Explaining, as a mathematically disinclined individual, why 1+1 does not equal 2

It is common knowledge that adding one and one equals two, mathematically, 1+1=2. I believe that in a theoretical sense, this is true. It has been, and as long as traditional arithmetics state and retain the same rules, will continue being true, at least in an intangible and conceptual way.

I would argue that, for the sake of arguing, anything can be proven true if you decide to argue for it. To assume that 1+1 does not equal 2, and to redefine mathematics as someone who hasn’t any degree in mathematics, much less any proficiency in it, I need to assume a different, likely more philosophical, standpoint, as assuming a mathematical standpoint would be insensible for my position. I proclaim, with due hesitancy, that while 1+1 does equal 2, the equation does not always equal 2. In fact, whether 1+1 is always equal to 2 is frankly, by philosophical definition, indeterminable.

Stating that 1+1 always equals 2 requires a dissection of the statement. One is a number with a numerical value of a single unit; it is sometimes defined in different ways, but in most ways it is defined to be the multiplicative unit. Always, by the definition of Oxford Languages, implies ‘at all times; on all occasions.’ This is where, and the only place where, I find room to make my argument. To determine if 1+1 is always 2, then we, by grace of this definition, would have to infinitely add 1+1 and validate that it’s still equal to 2 until the end of time. Some arguments are made, those which attempt to prove 1+1=2, that define the equation as necessarily true, and if proven untrue would throw off the basic assumptions that are generally useful. However, just because someone hasn’t found a case where 1+1 is not equal to 2 (and because it is argued that it is irrational) does not mean it is always equal to 2, because it has not been tried infinitely.

The concept of adding ‘1 and 1’ cannot be merely implemented in our physical plane of existence. Primarily, we need to conceptualize 1 and relate it to the real world. Suppose, we define one unit of ‘1’ in real life as an apple, translating, therefore, to 1=apple. Hence, 1(apple) + 1(apple) results in 2(apples). Therefore, in real life, our definition of ‘1’ must adapt to the scenario at hand. The definition of 1 could potentially differ between individuals. Additionally, it becomes imperative to question what reality actually is. Could it be our personal mental constructions determined by our senses? And is this perceived reality identical for everyone? If a truth in my reality could potentially be a falsehood in someone else’s, that would mean the perceived ‘1’ in my reality might be different from another individual’s perceived ‘1’ in their own reality.

Furthermore, it’s impossible for us to truly know ‘reality’ because that would mean that we know all things, all facets of a reality made of things, and, ergo, all facets of all things in our reality, which, in due part unto human ignorance, is and will, presumably, always be, a universal and anthropic truth. But we don’t know the things we don’t know and our reality is based on the limited responsiveness of our senses and comprehension abilities, so, therefore, it disqualifies the notion that we are aware of all things, meaning we as humans can and will never know the truth of our reality.

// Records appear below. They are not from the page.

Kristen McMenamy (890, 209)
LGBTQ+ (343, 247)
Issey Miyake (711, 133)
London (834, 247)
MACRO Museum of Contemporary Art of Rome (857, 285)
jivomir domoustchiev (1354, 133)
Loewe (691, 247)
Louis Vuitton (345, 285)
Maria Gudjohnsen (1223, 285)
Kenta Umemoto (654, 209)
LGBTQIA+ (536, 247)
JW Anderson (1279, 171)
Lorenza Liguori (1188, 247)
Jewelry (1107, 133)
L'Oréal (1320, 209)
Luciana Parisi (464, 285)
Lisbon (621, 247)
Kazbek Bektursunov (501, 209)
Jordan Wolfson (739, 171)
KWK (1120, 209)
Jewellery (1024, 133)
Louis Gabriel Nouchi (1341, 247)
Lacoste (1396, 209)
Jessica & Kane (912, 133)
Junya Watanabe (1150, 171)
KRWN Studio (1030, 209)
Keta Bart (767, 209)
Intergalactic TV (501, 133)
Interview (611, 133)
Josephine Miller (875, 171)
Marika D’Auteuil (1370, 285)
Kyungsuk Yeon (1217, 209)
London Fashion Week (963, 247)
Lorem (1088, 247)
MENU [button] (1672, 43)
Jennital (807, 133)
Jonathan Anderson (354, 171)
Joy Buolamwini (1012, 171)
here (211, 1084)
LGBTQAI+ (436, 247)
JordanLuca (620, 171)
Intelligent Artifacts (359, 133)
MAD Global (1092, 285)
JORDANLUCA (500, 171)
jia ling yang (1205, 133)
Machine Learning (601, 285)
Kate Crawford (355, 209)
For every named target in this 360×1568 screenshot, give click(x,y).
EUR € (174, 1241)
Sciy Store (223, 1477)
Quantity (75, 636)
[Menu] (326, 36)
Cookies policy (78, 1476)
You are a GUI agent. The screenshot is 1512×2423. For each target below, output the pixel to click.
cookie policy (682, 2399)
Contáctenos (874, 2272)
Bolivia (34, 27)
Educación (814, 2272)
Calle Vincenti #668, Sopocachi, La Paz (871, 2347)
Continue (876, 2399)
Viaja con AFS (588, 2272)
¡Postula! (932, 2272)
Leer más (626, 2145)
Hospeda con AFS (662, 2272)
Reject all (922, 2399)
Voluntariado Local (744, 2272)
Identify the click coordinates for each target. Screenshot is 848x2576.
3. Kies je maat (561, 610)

By my asking for you to open your mind to my presupposition, I may also contend that, in a more mathematical, or rather logical, fashion, 1+1 may not always be equal to 2, may not usually be equal to 2, and may not, in reality, be equal to anything. In modern quantum physics it’s commonly known that the closer we look at reality and our physical world (my, as aforementioned, supposed reality), the more it seems as though nothing is actually tangible or ‘true,’ for that matter. A quantum particle has the ability to be existing and non existing at the same time depending on if it is observed. Things can be true, things can be false, and quantum physics can deem things both concurrently true and false. The closer we look at quantum particles, the more we see that everything is made of nothing. Therefore, and by reasonable implementation of these logical boundaries, if everything is made of nothing then, in execution, I would say 1=nothing and nothing(0) + nothing(0) is still equal, by no stretch of the imagination, to nothing. So, therefore, 1+1=0.

In relation to my statement that, while 1+1 conceptually and in an intangible manner, usually equals 2, though it doesn’t always equal 2, and considering that, when translated into our reality, id est an apple, or quantum particles, for that matter, assuming the adding 1+1 until the end of time and factoring in an infinite number combinations of existing or non-existing quantum particles in those apples, it can be assumed that, at some point, those apples will cease to exist, and, therefore, my thesis that 1+1 will not always equal 2, is, axiomatically, true.